Three Weill Department of Medicine Faculty Accepted to the American Society of Clinical Investigation (ASCI)


Dr. Daniel Fitzgerald

The Weill Department of Medicine has had three of its faculty elected as members of the American Society of Clinical Investigation (ASCI) – Dr. Daniel W. Fitzgerald, Dr. Steven M. Lipkin, and Dr. Kyu Y. Rhee. Membership to ASCI is a coveted honor and reflects landmark contributions in the area of clinical investigation.

Founded in 1908, the American Society of Clinical Investigation is an honor society of some 3,000 physician-scientists who serve in the upper ranks of academic medicine and industry. Those who become members of ASCI are premier leaders in translating findings from the laboratory to the advancement of clinical practice. Dr. Fitzgerald, Associate Professor of Medicine, and Dr. Rhee, Associate Professor of Medicine, are faculty members of the Division of Infectious Diseases. Dr. Lipkin, Associate Professor of Medicine and Genetic Medicine, is a faculty member in the Division of Gastroenterology and Hepatology.

Dr. Kyu Rhee

"Drs. Fitzgerald, Lipkin, and Rhee exemplify outstanding investigative research at its best, and our department congratulates them on this prestigious honor," said Dr. Augustine M.K. Choi, Sanford I. Weill Chair, Weill Department of Medicine.

For nearly two decades, Dr. Fitzgerald has pioneered research in the field of global health working with GHESKIO in Haiti. Published in top tier journals such as the New England Journal of Medicine and Lancet, he is known for his role in furthering critical advances for the treatment of HIV/AIDS and tuberculosis. He is the Co-Director of the Center for Global Health in the Division of Infectious Diseases and was recently named the Co-Director of the department's new three-year Global Health Research Fellowship. Dr. Fitzgerald has educated numerous trainees on the techniques of field-based research within Weill Cornell programs around the globe.

Steven Lipkin

Dr. Steven Lipkin

Dr. Rhee is an infectious diseases physician interested in modernizing our understanding of major infectious pathogens and the ability to develop new diagnostic tests and therapies. Toward this end, he has developed new mass spectrometry-based tools to expand our understanding of the pathogenicity of Mycobacterium tuberculosis, the leading bacterial cause of deaths worldwide, on a global biochemical level as well as to introduce a new approach to developing TB drugs.

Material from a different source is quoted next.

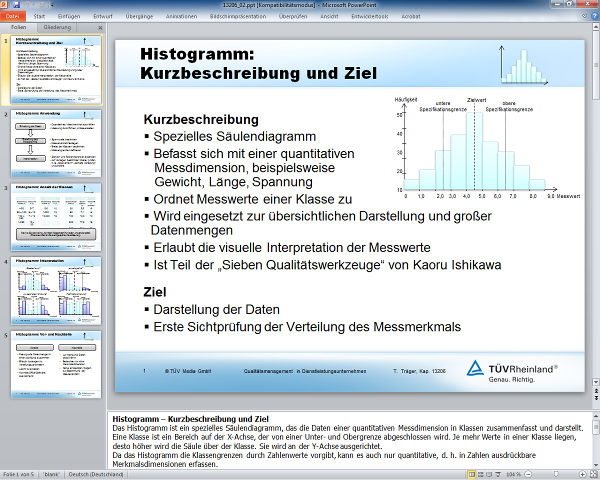Fit slide to current window

pos(591,473)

Dr. Lipkin's research focuses on hereditary cancer syndromes and mouse models for cancer prevention research. He completed a specialty fellowship in Clinical Genetics at the National Human Genome Research Institute and performed his post-doctoral work in the laboratory of Francis Collins, who is currently the Director of the National Institutes of Health. Dr. Lipkin is board certified in Clinical Genetics and is a fellow of the American Board of Medical Genetics.